La situation de la France est loin d'être aussi dramatique, mais les prévisions de croissance pour 2013 fondent comme neige au soleil. Durant la campagne présidentielle, François Hollande (comme Nicolas Sarkozy) tablait sur une croissance de 1,75% du PIB. Ce chiffre a été revu successivement à 1,2%, puis à 0,8%. Les économistes, quant à eux, prévoient plutôt une croissance autour de 0,5%. Or, moins de croissance, c'est moins de rentrées fiscales pour l'Etat. Et donc davantage de déficit.
Un effet "fortement négatif sur l'emploi"
En cherchant à honorer coûte que coûte sa promesse d'atteindre les 3% de déficit public, le gouvernement pourrait donc scier la branche sur laquelle il est assis. "C'est un engagement très contraignant qui, en voulant réduire trop vite ce déficit, pourrait bien aboutir à l'augmenter. Trop de rigueur, trop vite, cela aboutit à l'effet inverse", affirmait récemment Eric Heyer, économiste à l'Observatoire français des conjonctures économiques (OFCE), interrogé par FTVi.
"Le risque, si on s'en tient à 3% (…), c'est qu'on va en fait aggraver les effets de la récession au lieu de les atténuer, abonde Philippe Aghion, dans un chat sur Le Monde.fr. Donc nos recettes fiscales vont diminuer, et l'Etat va devoir opérer une surcorrection budgétaire d'au moins 10 milliards supplémentaires. Donc au total, c'est 40 milliards qu'il va falloir trouver, et non 30", estime l'économiste, qui avait conseillé François Hollande durant la campagne. Un véritable cercle vicieux.

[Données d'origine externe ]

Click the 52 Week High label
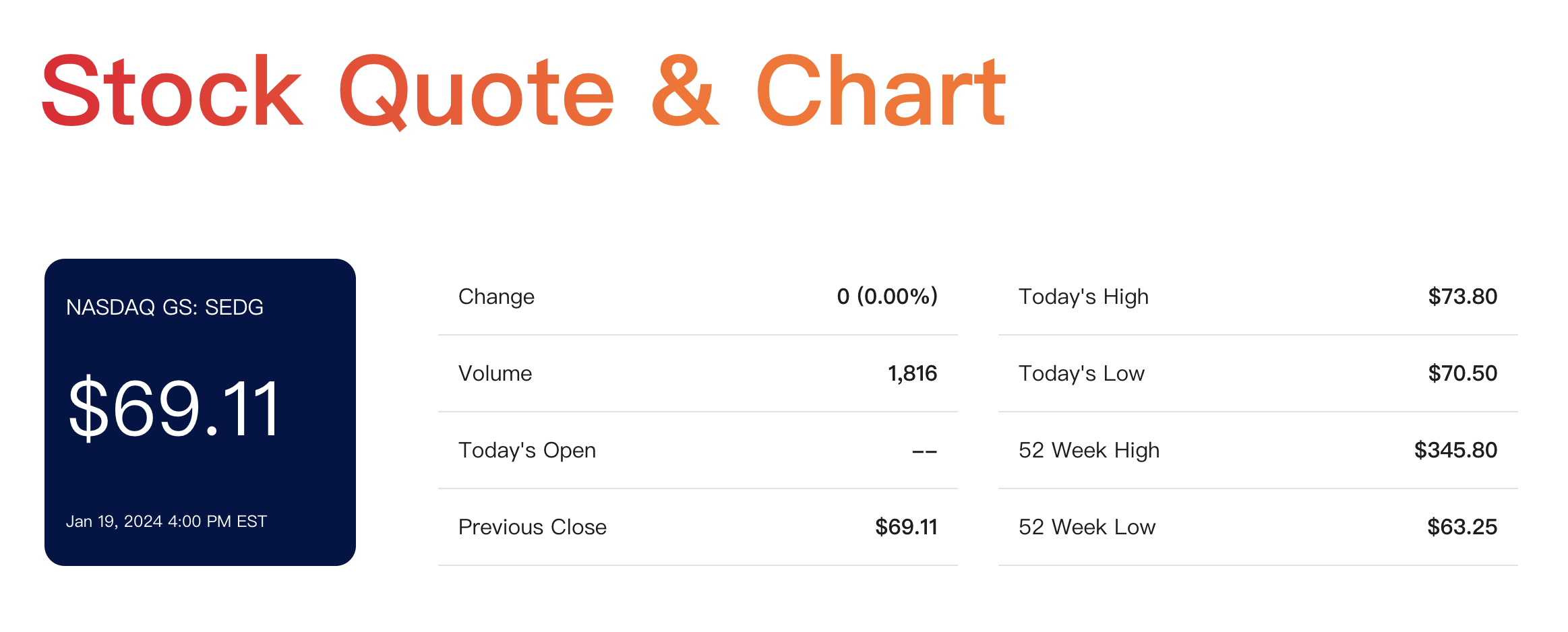This screenshot has height=632, width=1568. [x=1089, y=450]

Les effets potentiels de la politique de rigueur ne s'arrêtent pas là. "La marche pour 2013 est si haute qu'elle ne peut être gravie sans effet très fortement négatif sur l'activité, donc sur l'emploi", déclare à l'AFP Jean-Christophe Caffet, analyste chez Natixis. Une activité faible entraîne en effet une hausse quasi mécanique du chômage, comme le souligne par exemple le secrétaire général de Force ouvrière, Jean-Claude Mailly. "Il est temps de se rendre à l'évidence : la rigueur ne marche pas", tranche carrément l'éditorialiste des Echos Jean-Marc Vittori.
Vers un report de l'objectif 3% en 2013 ?
Des voix s'élèvent, chez les économistes mais aussi dans les rangs de la majorité socialiste, pour que l'objectif de déficit de 3% du PIB soit retardé. Pour le président de l'Assemblée nationale, Claude Bartolone, l'échéance de 2013 est "intenable mais ce n'est pas à la France de le dire". Cet objectif "peut être parfaitement soutenable si on connaît un regain de croissance, mais dans le cas contraire, il faudra un débat sur le plan européen", poursuit la présidente PS de la commission des Affaires étrangères de l'Assemblée, Elisabeth Guigou.
Prise en étau entre deux logiques contraires, la France pourrait très vite avoir à choisir. Patrick Artus, directeur de la recherche et des études chez Natixis, résume ainsi la situation : "Les pays vont donc avoir le choix entre réduire rapidement les déficits publics et être durablement en récession ou renoncer à réduire les déficits publics et essayer de sauver un minimum de croissance." Un choix cornélien.